··· MATERIAL TO PROCESS

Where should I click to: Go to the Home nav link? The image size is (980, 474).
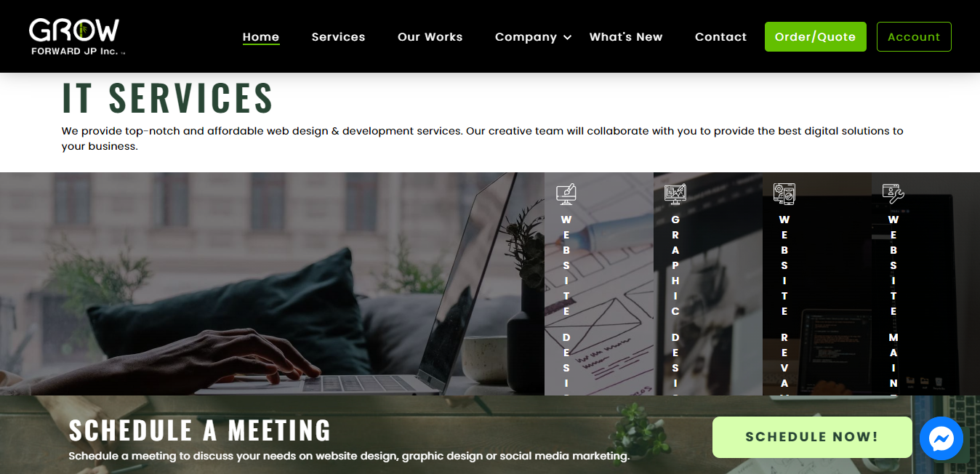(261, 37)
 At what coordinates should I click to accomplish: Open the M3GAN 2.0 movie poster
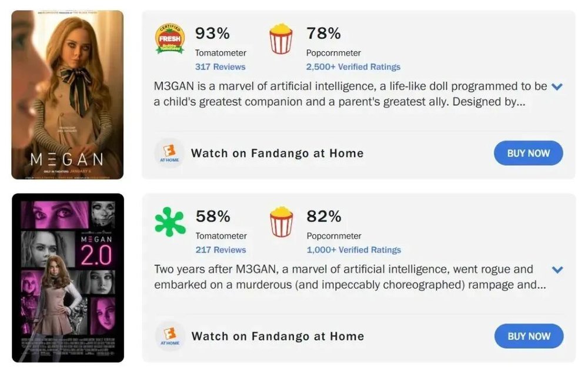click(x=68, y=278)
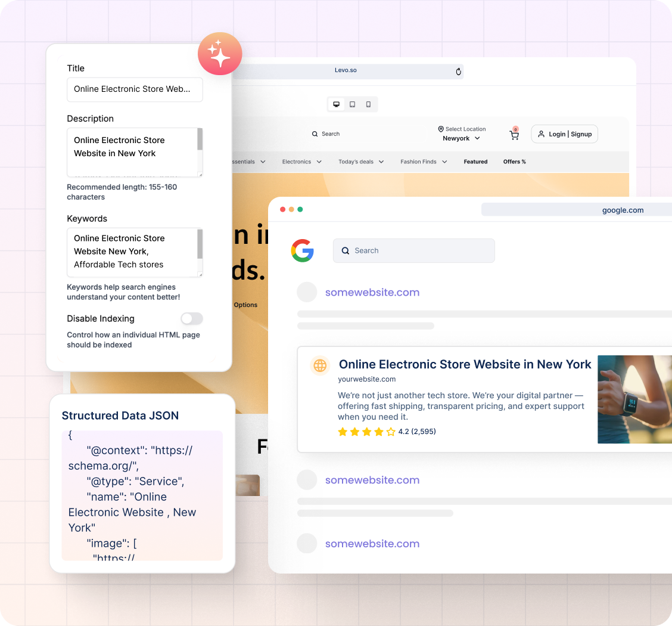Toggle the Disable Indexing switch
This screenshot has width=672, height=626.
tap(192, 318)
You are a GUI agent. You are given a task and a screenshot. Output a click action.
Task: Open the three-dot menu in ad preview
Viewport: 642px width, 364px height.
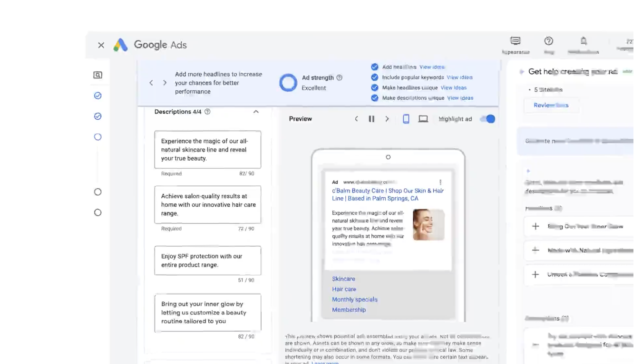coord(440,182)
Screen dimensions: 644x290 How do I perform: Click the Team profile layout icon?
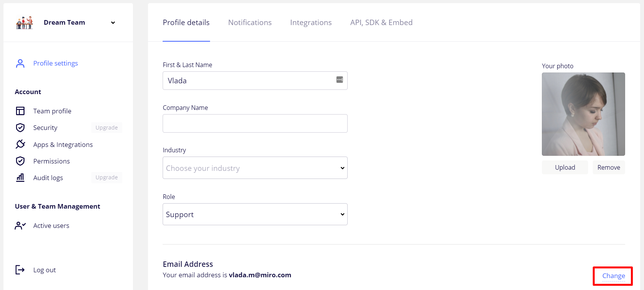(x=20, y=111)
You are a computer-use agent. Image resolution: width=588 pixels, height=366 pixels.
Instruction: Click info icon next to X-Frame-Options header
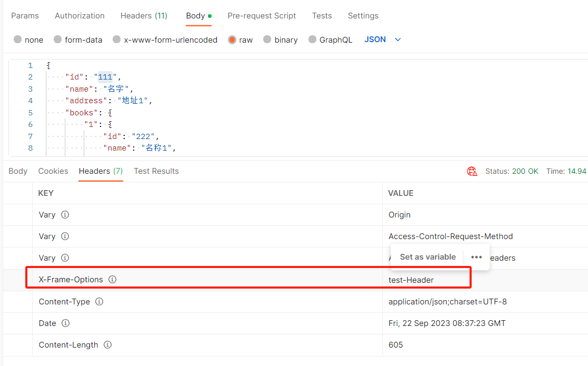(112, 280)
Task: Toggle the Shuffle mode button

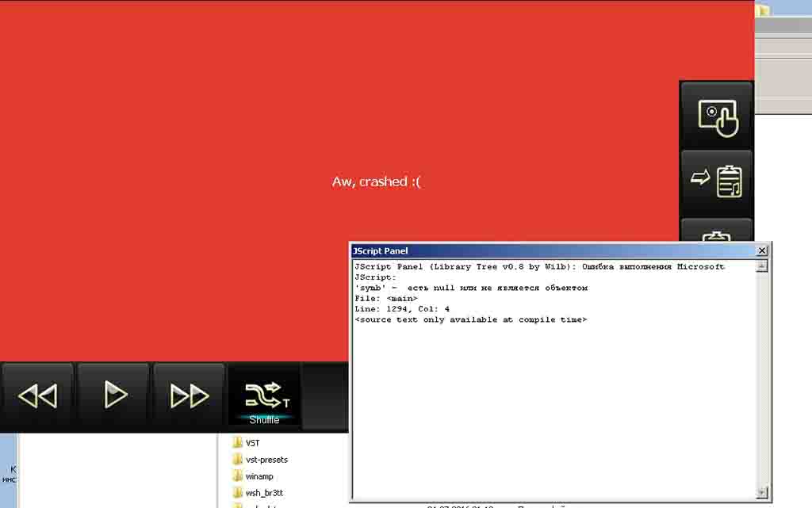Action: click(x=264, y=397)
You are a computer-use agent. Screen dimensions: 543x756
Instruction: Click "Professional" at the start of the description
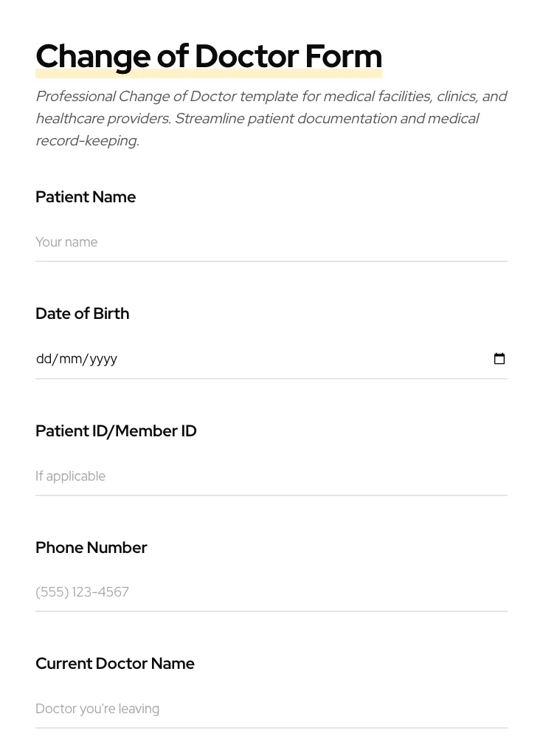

······

[YOUR INSTRUCTIONS] Everything from the opening line of the data through the line with "You are a computer-use agent. Screen" should be repeated exactly; leave the pictures out.

[RESULT OF THE TASK]
Where should I click to: Go to the Home nav link? The image size is (980, 474).
(261, 37)
 At what coordinates should I click to accomplish: Open the M3GAN 2.0 movie poster
click(x=68, y=278)
Toggle the Disable Indexing switch
This screenshot has width=672, height=626.
tap(192, 318)
You are a GUI agent. You are given a task and a screenshot. Output a click action.
Task: Open the three-dot menu in ad preview
Viewport: 642px width, 364px height.
coord(440,182)
Screen dimensions: 644x290 How do I perform: Click the Team profile layout icon?
(x=20, y=111)
You are a computer-use agent. Image resolution: width=588 pixels, height=366 pixels.
Instruction: Click info icon next to X-Frame-Options header
(112, 280)
Task: Toggle the Shuffle mode button

Action: click(x=264, y=397)
You are a computer-use agent. Screen dimensions: 543x756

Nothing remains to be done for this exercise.